--- SOURCE EXTRACT ---

From this, the court concluded:
- “Records” under § 20507(i) are not limited to physical paper documents; they encompass information preserved in written form on electronic media, including databases.
- The fact that New Mexico’s SERVIS database is “dynamic”—constantly updated as voters register, move, or are removed—is fully consistent with the NVRA’s requirement that states maintain “accurate and current” registration rolls. Dynamism is not disqualifying; it is inherent in ongoing maintenance.
The State’s contention that “dynamic documents” cannot be “maintained” for two years was therefore incompatible with the statute’s structure and purpose.
2. Must States “Create New Records” on Request?
New Mexico argued that it did not have to produce the specific subsets VRF requested—such as:
- “voters who cast a ballot in November 2020 and were later placed in inactive/removed status between November 2020 and April 2021”—
because generating such a list would require it to “create new records,” beyond what the NVRA mandates.

--- RECORDED DATA ---

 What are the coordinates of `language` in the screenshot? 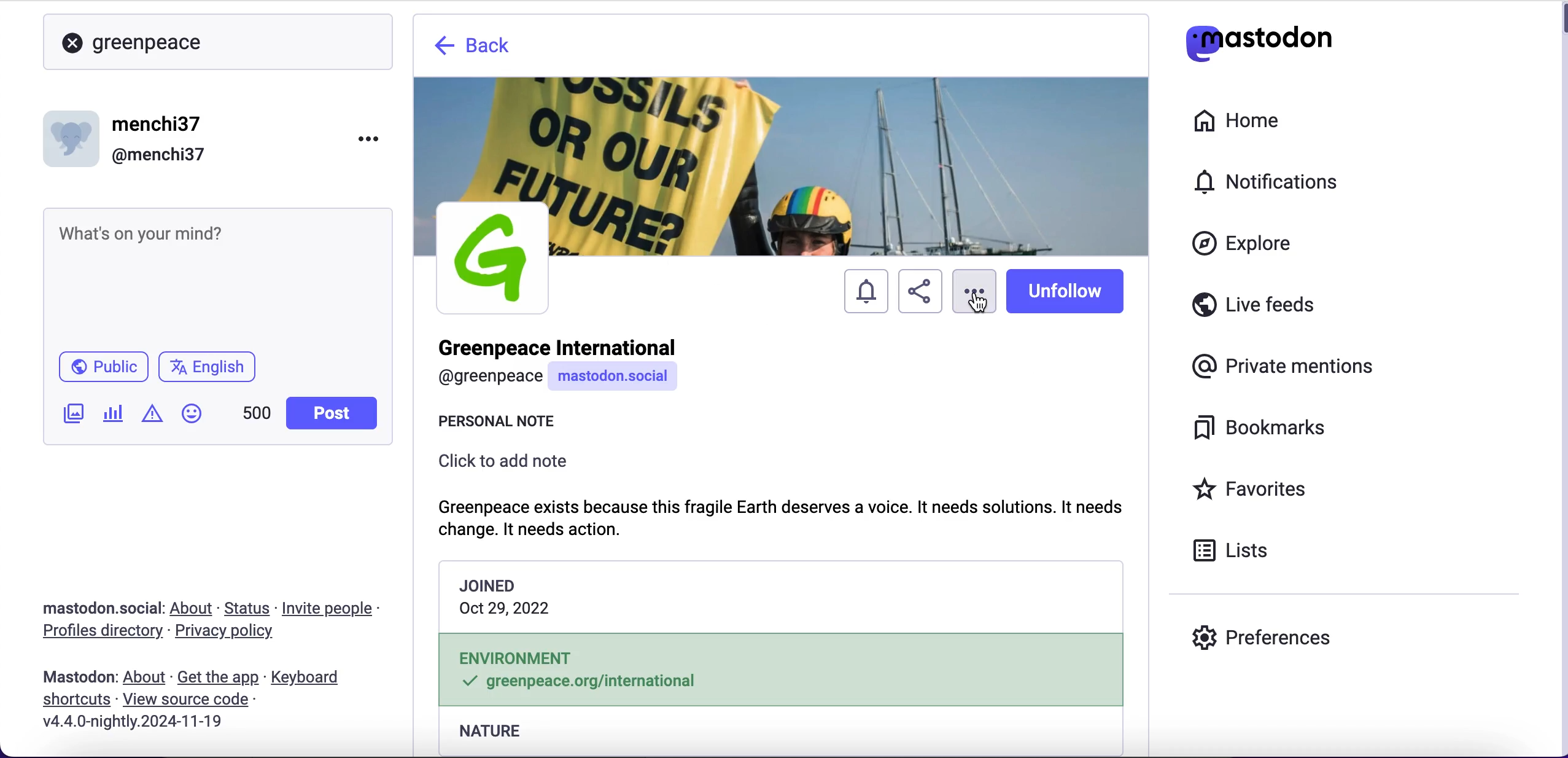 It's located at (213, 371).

---
--- RECORDED DATA ---

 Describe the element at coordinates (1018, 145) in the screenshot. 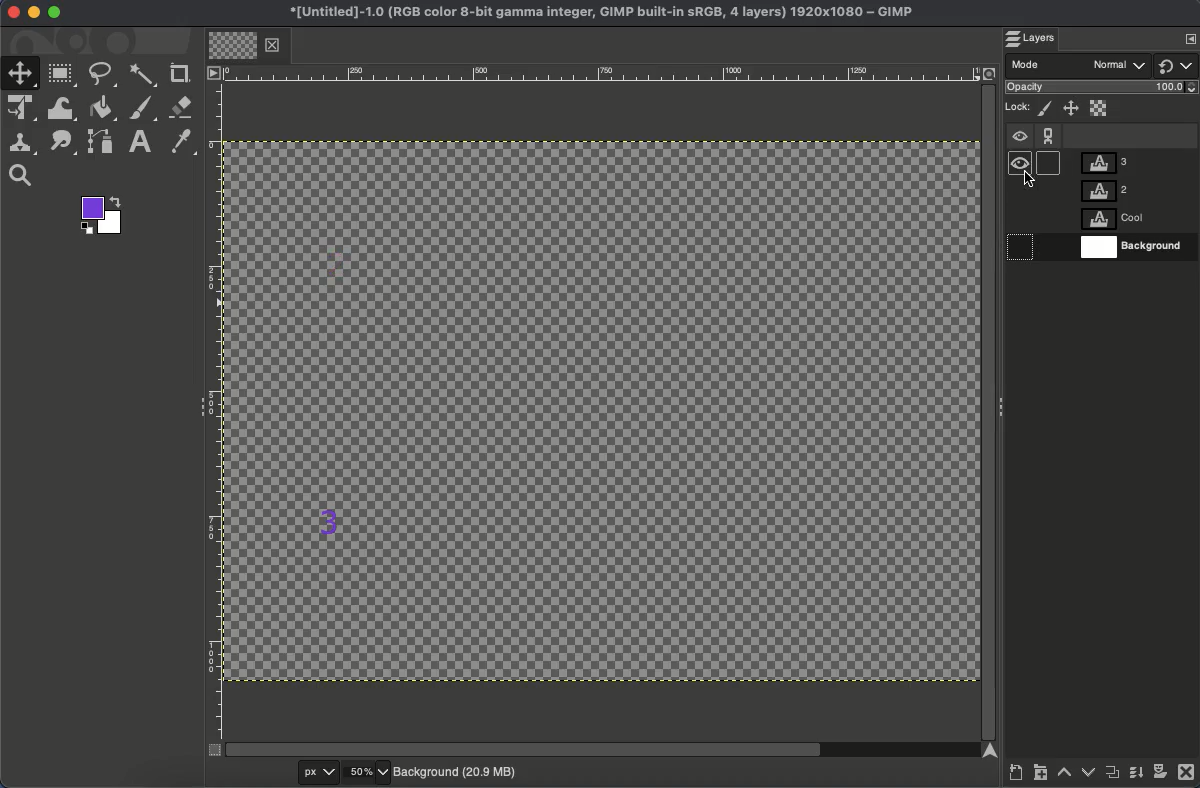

---

GIVEN TASK:
In the court excerpt:
(a) Which statute section's "records" does the court say are not limited to physical paper documents?
(b) What word is used to describe New Mexico's SERVIS database because it is constantly updated?
(c) What did New Mexico say it would have to do to produce the subsets VRF requested?
Use only the court excerpt to answer.

WRITTEN REPLY:
(a) § 20507(i)
(b) Dynamic
(c) Create new records